___ DATA
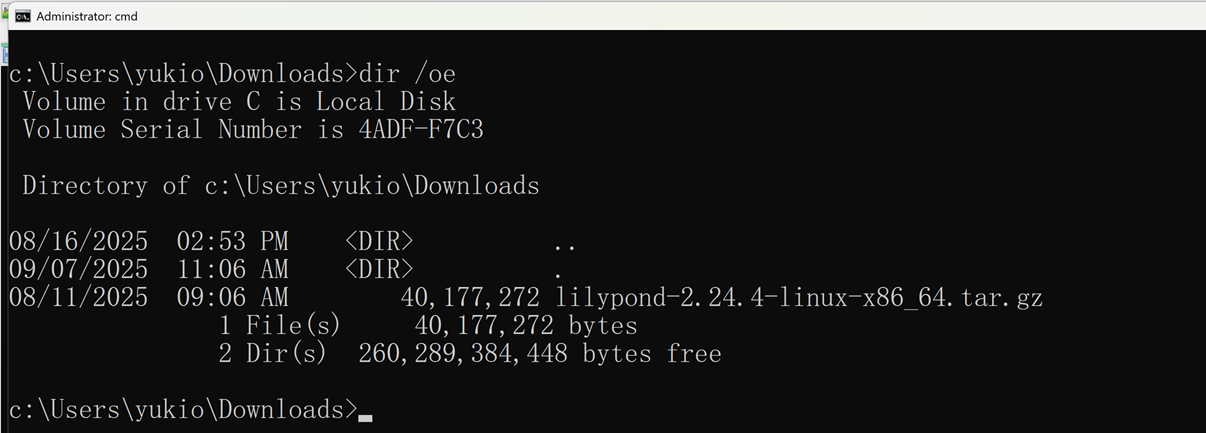
Task: Click the 260,289,384,448 bytes free value
Action: pos(540,353)

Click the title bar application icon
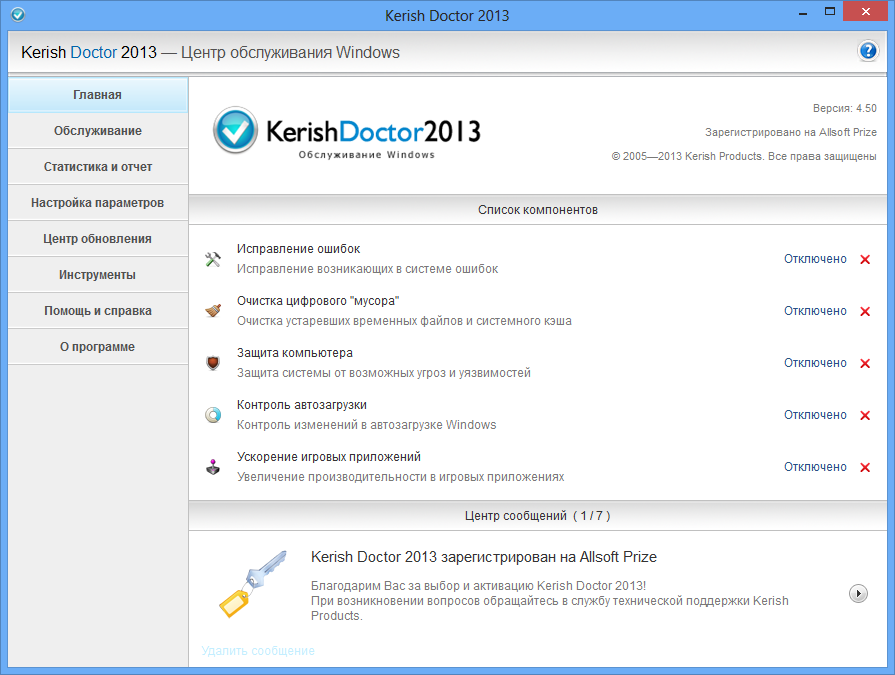17,15
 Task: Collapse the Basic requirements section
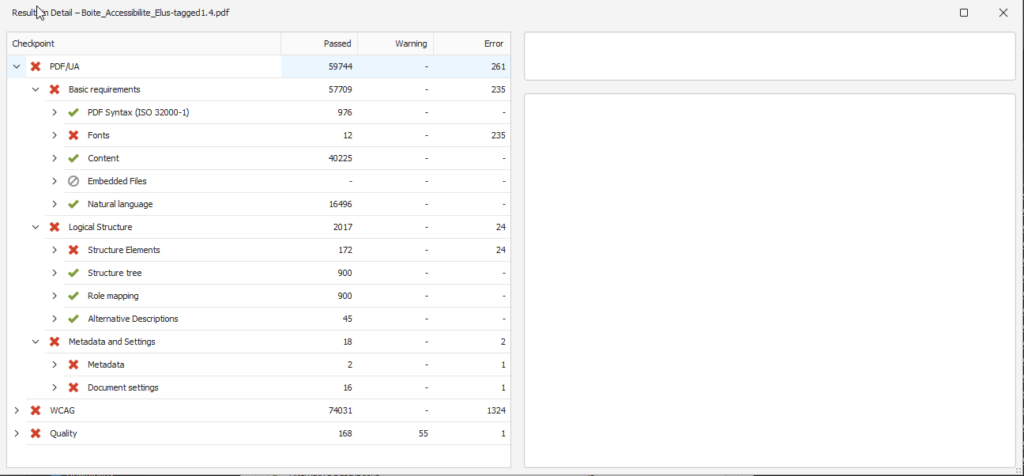[x=35, y=89]
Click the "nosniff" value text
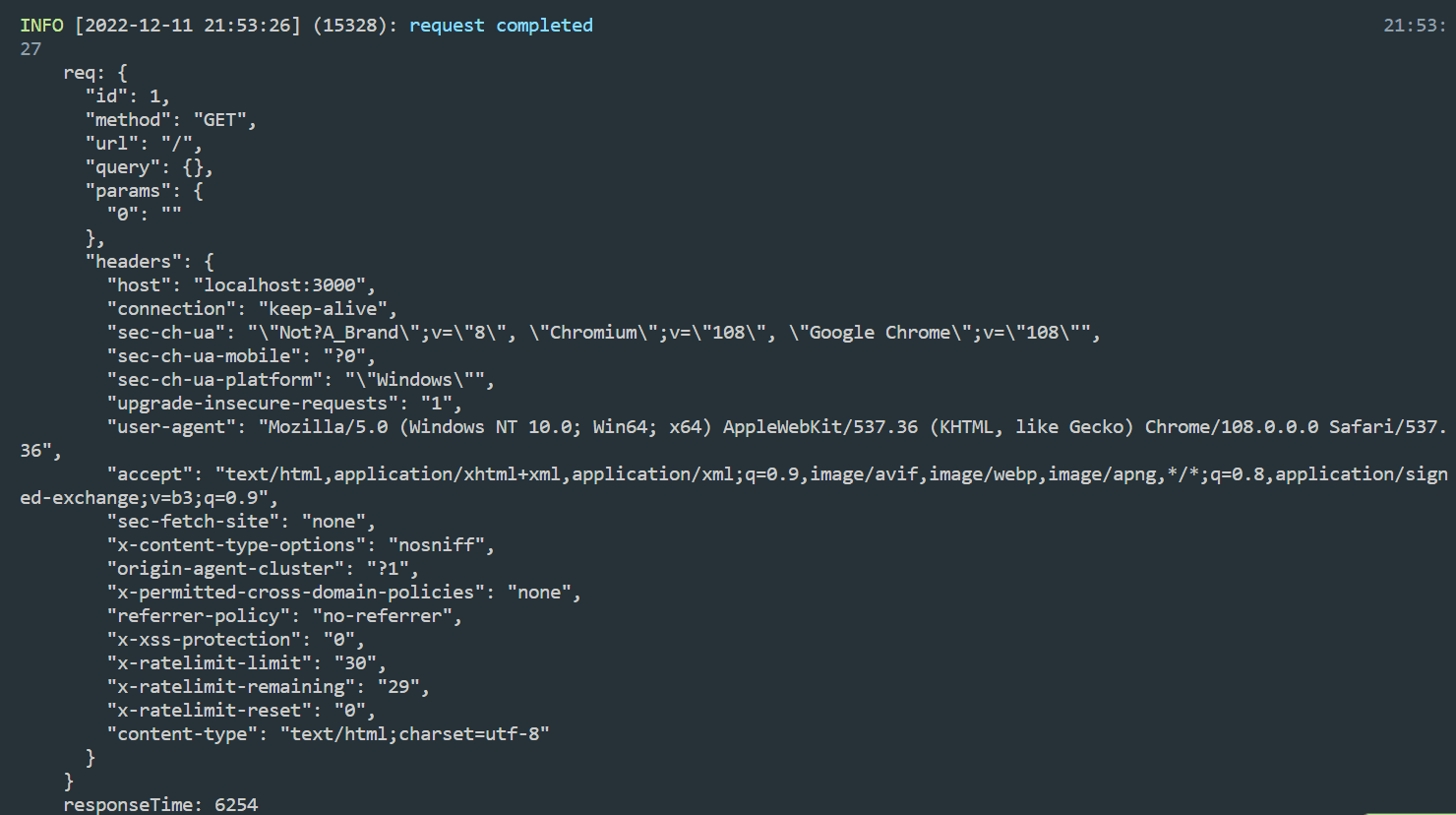1456x815 pixels. pyautogui.click(x=436, y=545)
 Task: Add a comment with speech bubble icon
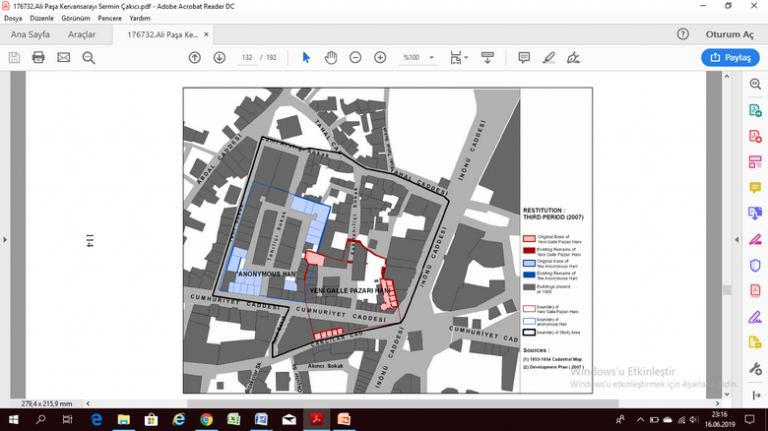click(x=524, y=57)
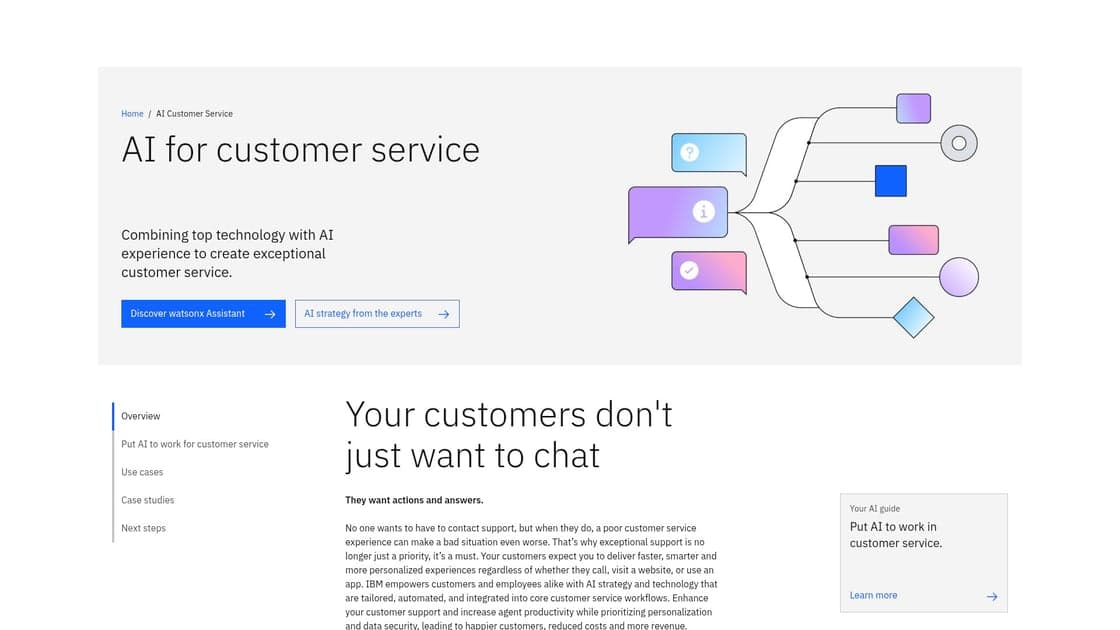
______
Please repeat, exactly and with nothing else, the lines from the one containing "Click the title bar application icon" to the last line of the entries, both included, excluding any pictures.

Click the title bar application icon
17,15
 Task: Collapse the Basic requirements section
[x=35, y=89]
Click the "nosniff" value text
1456x815 pixels. pyautogui.click(x=436, y=545)
 Task: Add a comment with speech bubble icon
click(x=524, y=57)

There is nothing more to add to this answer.